Strategi Perlawanan, harapan kampus sebagai laboratorium integritas
Sebagai Dosen ASN muda, saya percaya perlawanan terhadap korupsi, termasuk sextortion, harus dilakukan membutuhkan strategi berlapis, senjata yang tiada habis, serta tim yang solid. Jadikan kampus sebagai laboratium Integritas terkhusunya dimana etika akademisi perlu dicerna diresapi dalam daging setiap akademisi. Perkuat Kode Etik Perdosenan Anti-Gratifikasi dan Anti-Sextortion dimana Penegasan larangan eksploitasi seksual dalam hubungan akademik, dengan mekanisme review tugas akhir. Penerapam digitalisasi akademik dalam Sistem bimbingan dan ujian berbasis aplikasi untuk memastikan transparansi dan akuntabilitas setiap interaksi dosen dan mahasiswa. Kurikulum akademik yang menekankan Integritas dan Etika Publik dalam ruang kelas dan setiap pembelajaran adalah hal yang penting, kita mendengar ungkapan bahwa “terbiasa membuat sayang” maka dengan memasukan nilai etika dan antikorupsi dalam setiap pembelajaran ruang kelas membuat mahasiswa merasa terbiasa sehingga perasaan sayang dan jatuh cinta dengan integritas diri terbangun perlahan. Gerakan budaya ini tentunya melibatkan semua elemen kampus untuk menolak transaksi korupsi dalam bentuk apa pun. Terakhir Perlindungan dan Mekanisme Pelaporan Peka terhadap Gender, dimana terdapat kanal pengaduan yang aman, melibatkan psikolog dan aparat hukum, agar korban tidak lagi terjerat budaya diam (UNODC, 2021). Dan saya mengapresiasi sekali lagi dalam intitusi saya sudah terdapat kanal pencegahan dan penangan akan hal tersebut, dan saya menjadi salah satu akademisi yang terpilih menjadi peserta pelatihan untuk menjadi anggota komisi tersebut.

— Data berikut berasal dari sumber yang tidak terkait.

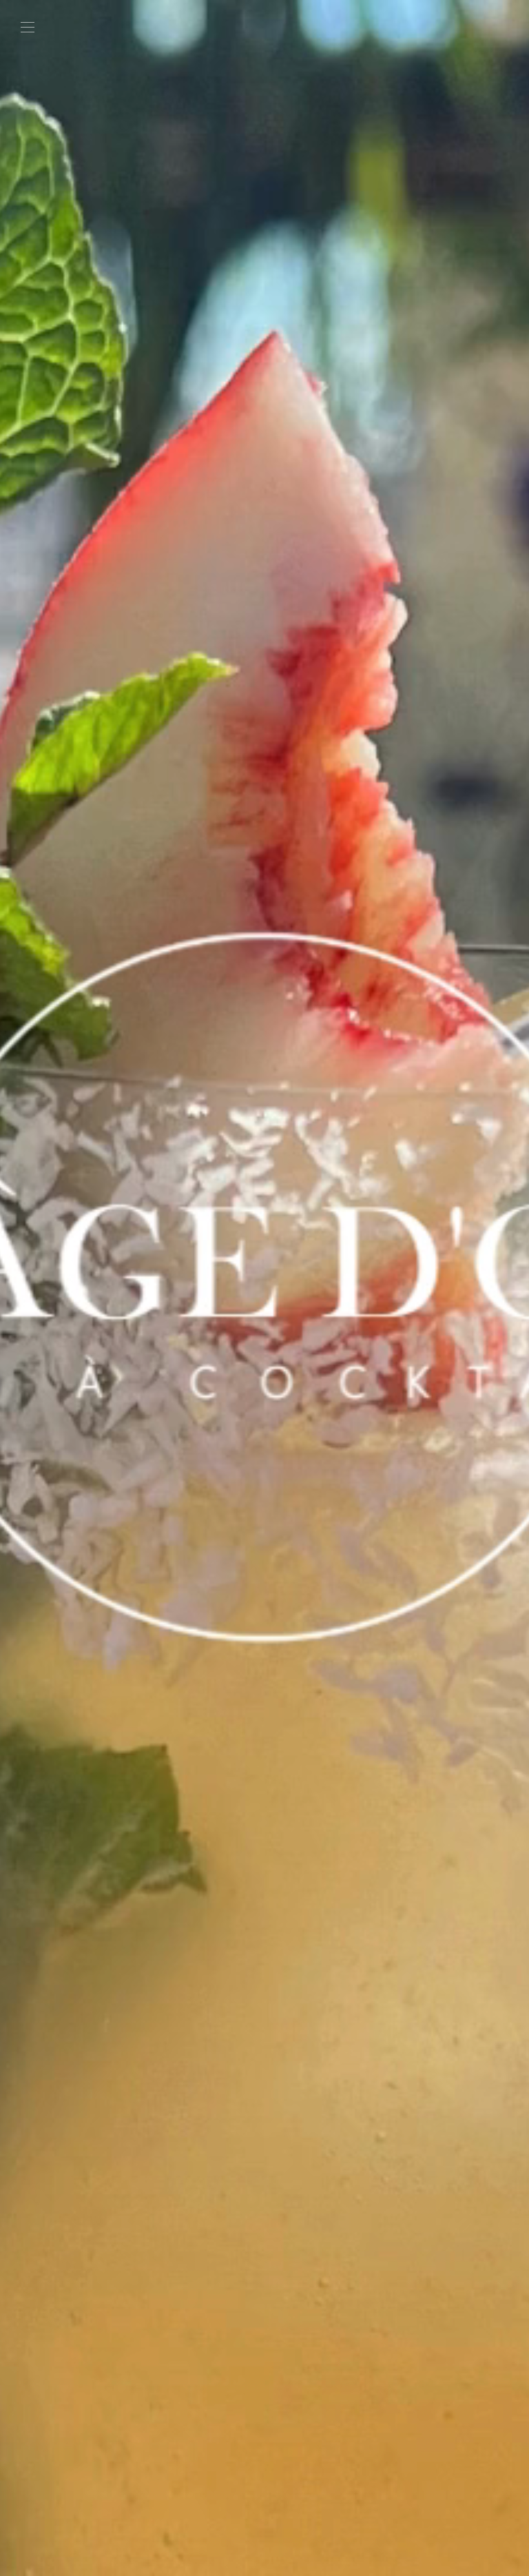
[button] (27, 27)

Integritas yang Berkelanjutan
Pemberantasan korupsi tidak cukup dengan menindak pelaku; ia membutuhkan transformasi budaya. Kampus harus menjadi ruang di mana integritas dipupuk, dilindungi, dan diwariskan. Konsep Integritas Berkelanjutan menjadi kunci sebuah ideologi hidup ASN muda yang diwariskan dari dosen kepada mahasiswa, dari ruang kelas ke ruang publik. Oleh karena itu, melawan sextortion berarti melawan bentuk paling brutal dari korupsi: yang merampas hak, martabat, dan masa depan anak didik. Sebagai Dosen ASN, saya meyakini bahwa integritas bukan sekadar pilihan etis, melainkan sumpah pengabdian terhadap negara. Dan bila setiap abdi negara, terutama di kampus, berani menjaga integritasnya, maka suatu hari nanti, korupsi dalam segala wajahnya, termasuk sextortion akan menjadi bagian dari masa lalu, bukan lagi budaya yang kita warisi.